The Garnet’s Estate Case, supra, was discussed and spoken of approvingly by Justice Odom, as organ for the Supreme Court, in Gip Johnson v. J. D. Chapman et al., 183 So. 285, decided March 7, 1938. In the opinion, he stated:

“The question involved in Garnet’s Case was whether a municipality is barred from collecting its taxes merely because the state held title by virtue of a previous adjudication to it. The court held that the city was not cut off, and most cogent reasons were assigned for so ruling.”

*293 It is contended by defendants’ counsel, however, that by reason of the enactment and existence of Act 161 of 1934, as amended and re-enacted by Act 14 of the Fourth Extra Session of 1935, and because of the decisions in the cases of State ex rel. Huggett v. Montgomery, La.App., 167 So. 147, and State ex rel. Tulane Homestead Ass’n v. Montgomery, 185 La. 777, 171 So. 28, no taxes of any nature or kind could then be imposed on nor assessments enforced against real estate while the title thereto was in the State or one of its political subdivisions.
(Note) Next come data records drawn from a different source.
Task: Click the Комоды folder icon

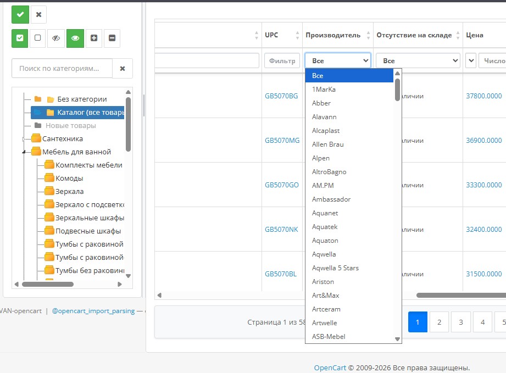Action: 49,179
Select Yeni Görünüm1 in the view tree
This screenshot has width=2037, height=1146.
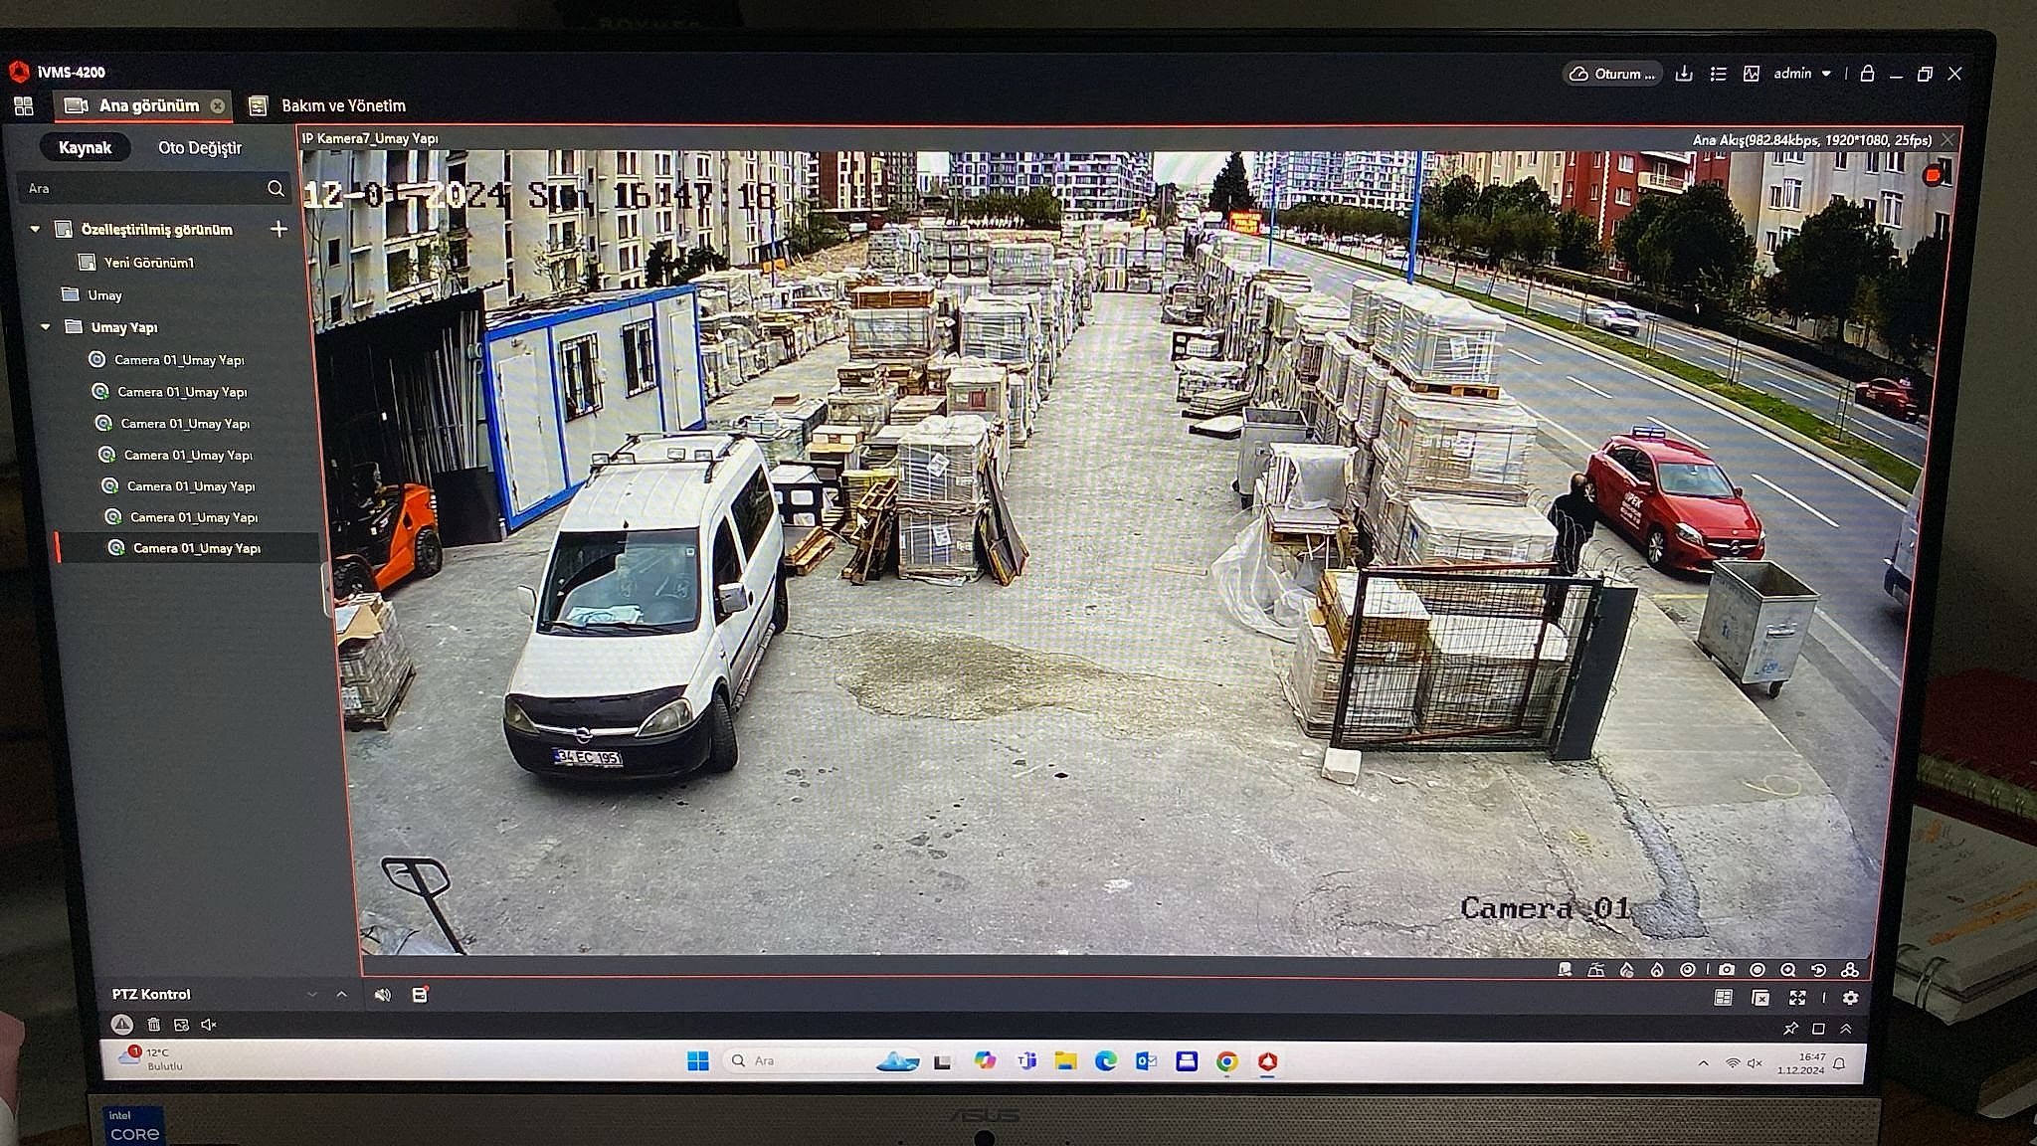click(x=148, y=263)
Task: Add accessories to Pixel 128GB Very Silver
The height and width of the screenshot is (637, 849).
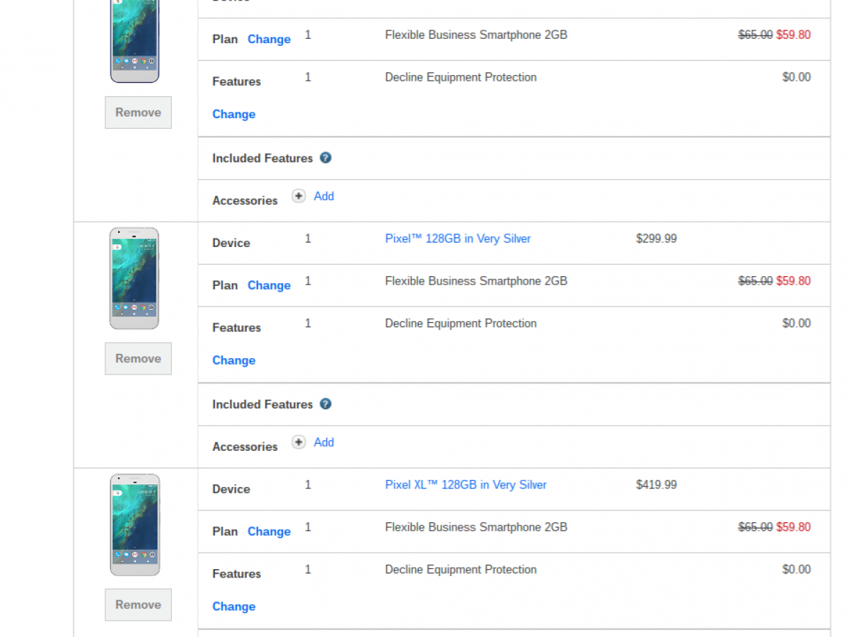Action: click(324, 442)
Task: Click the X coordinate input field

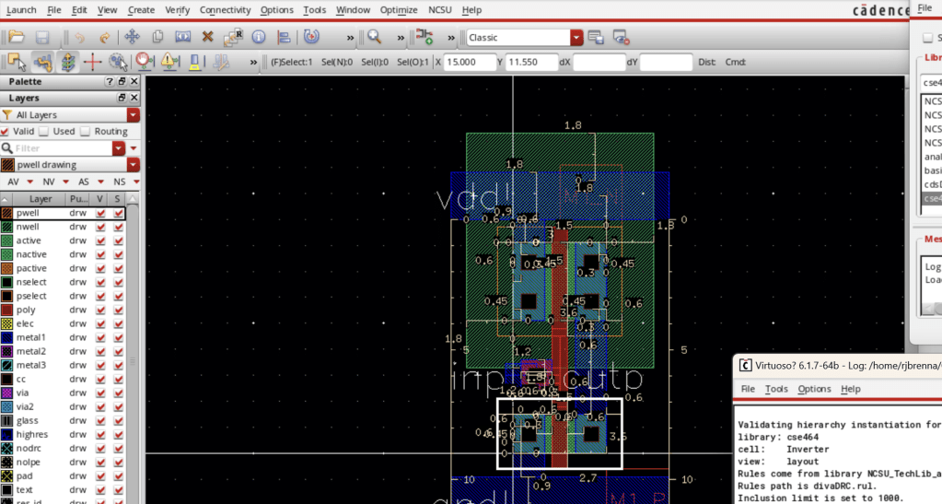Action: (x=470, y=62)
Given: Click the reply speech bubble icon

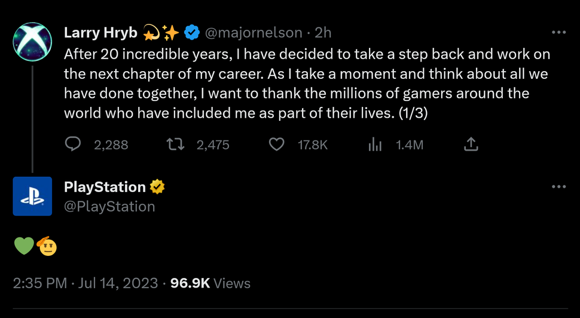Looking at the screenshot, I should coord(73,144).
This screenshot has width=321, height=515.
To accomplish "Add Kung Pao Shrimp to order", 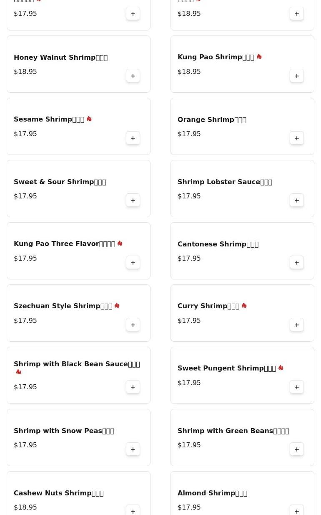I will pos(297,76).
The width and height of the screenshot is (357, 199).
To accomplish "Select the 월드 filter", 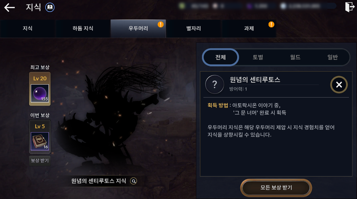I will pyautogui.click(x=295, y=57).
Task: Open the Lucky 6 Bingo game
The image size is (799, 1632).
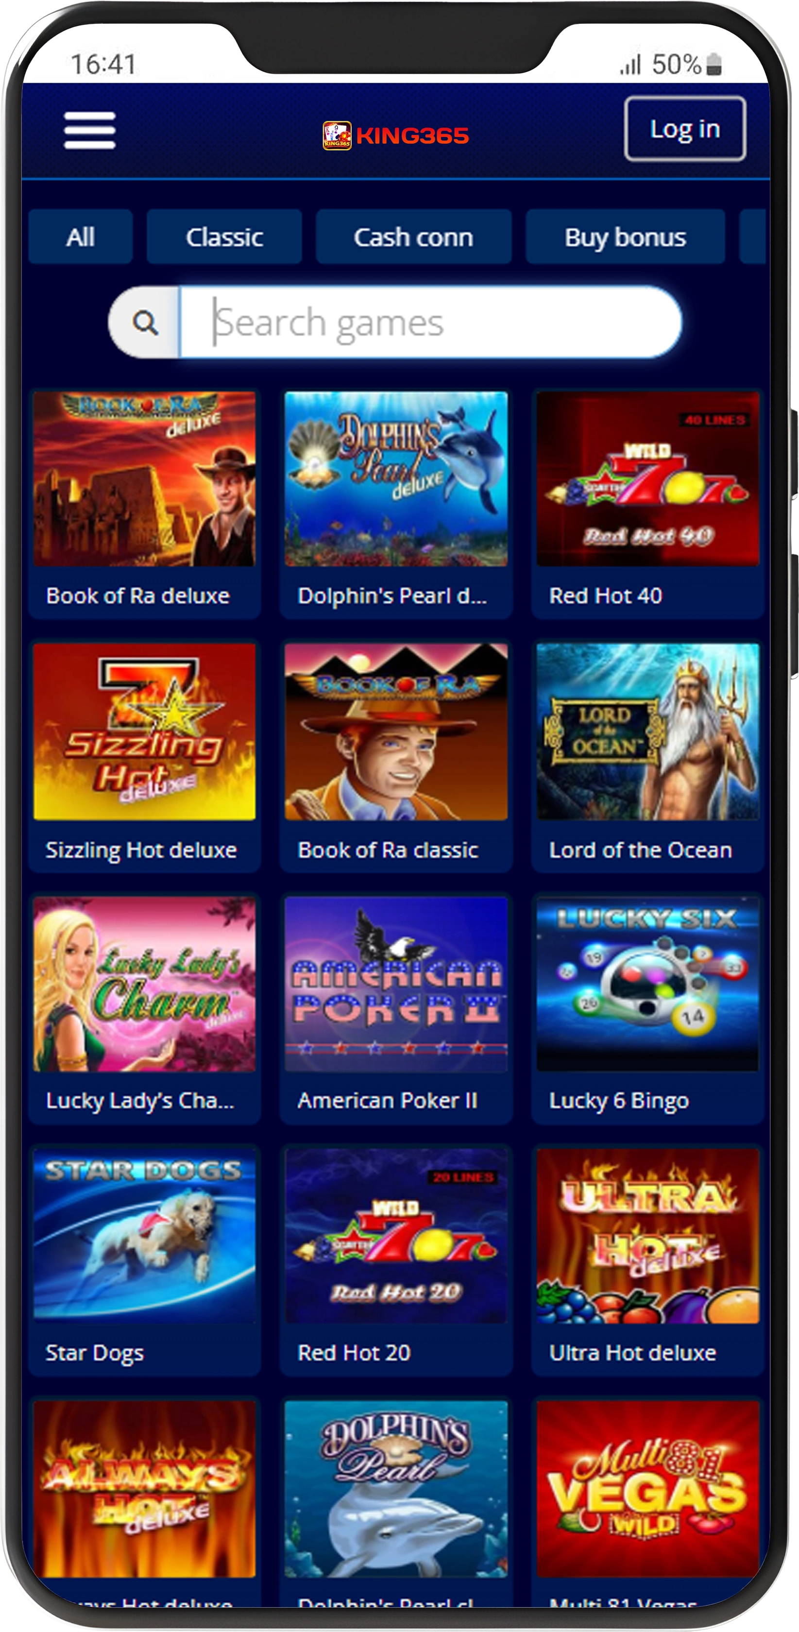Action: [648, 1009]
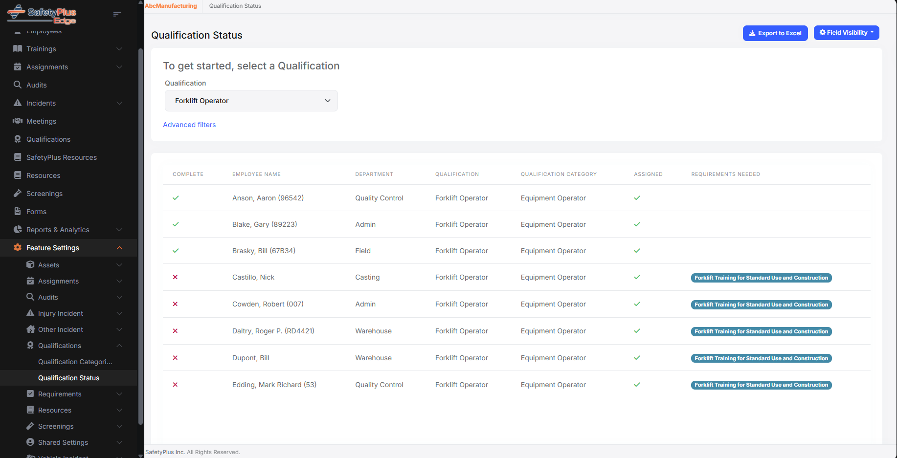Viewport: 897px width, 458px height.
Task: Click the Feature Settings gear icon
Action: click(x=18, y=247)
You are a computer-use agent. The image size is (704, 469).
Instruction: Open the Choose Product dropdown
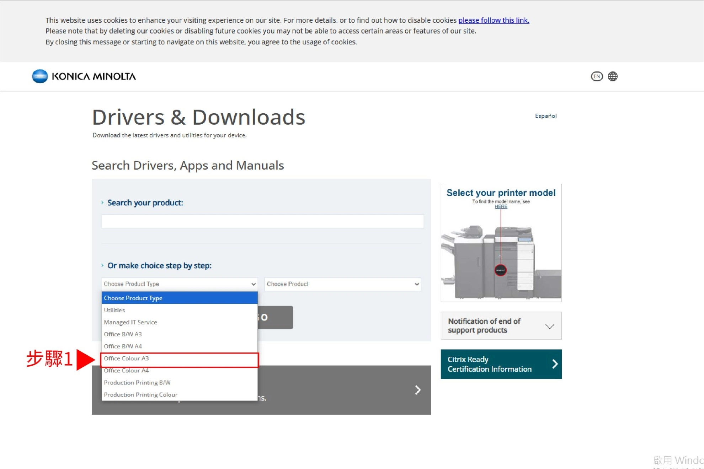342,284
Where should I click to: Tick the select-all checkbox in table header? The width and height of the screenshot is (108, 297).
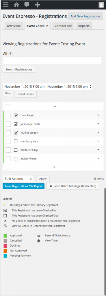click(x=8, y=106)
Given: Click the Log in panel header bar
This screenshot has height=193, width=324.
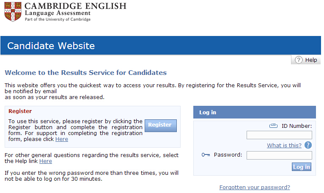Looking at the screenshot, I should [x=254, y=112].
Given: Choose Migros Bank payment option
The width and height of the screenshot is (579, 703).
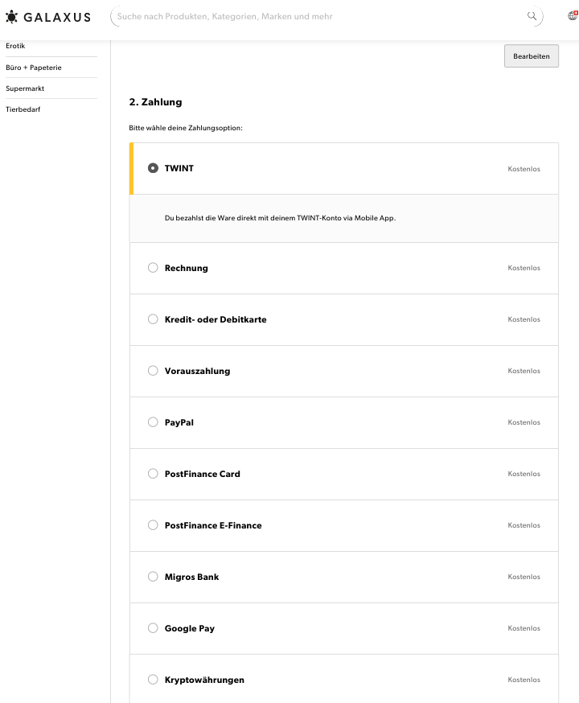Looking at the screenshot, I should [153, 577].
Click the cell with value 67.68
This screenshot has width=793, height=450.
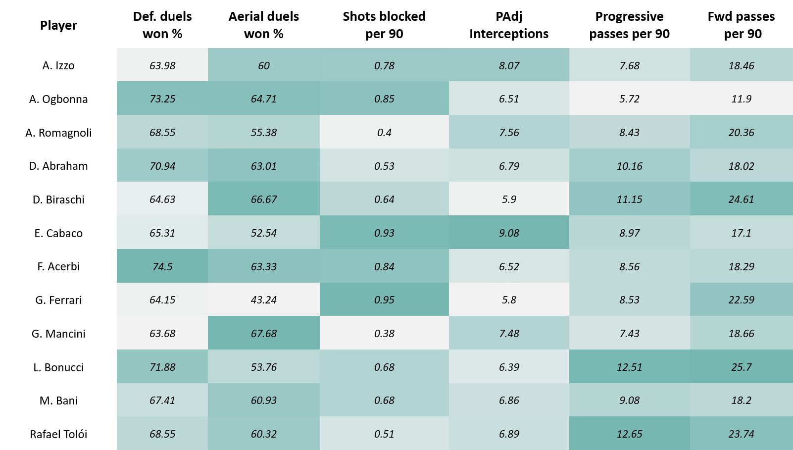pyautogui.click(x=263, y=333)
The able trial judge, in his well considered written opinion, correctly showed the ineffectiveness and inapplicability of .the cited statutes to the instant case, in the following remarks:

“It is the opinion of this court that the Acts in question did not of themselves abolish or cancel any assessment. Act 161 of 1934 simply authorizes owners or persons interested in the property adjudicated to the State, or a political subdivision thereof, for unpaid taxes, prior to the passage of this Act, to redeem said adjudicated property from the State, or its political subdivision, at any time prior to and including September 30th, 1935, upon the payment, in five (5) equal annual installments, of the amount of the exact taxes for which said property, or lands, were adjudicated. Act 14 of the Fourth Extraordinary Session of 1935 simply amended the existing Statute by extending the time, or life, thereof to twenty (20) days after the regular session of 1936, and also to include the Parish of Orleans therein.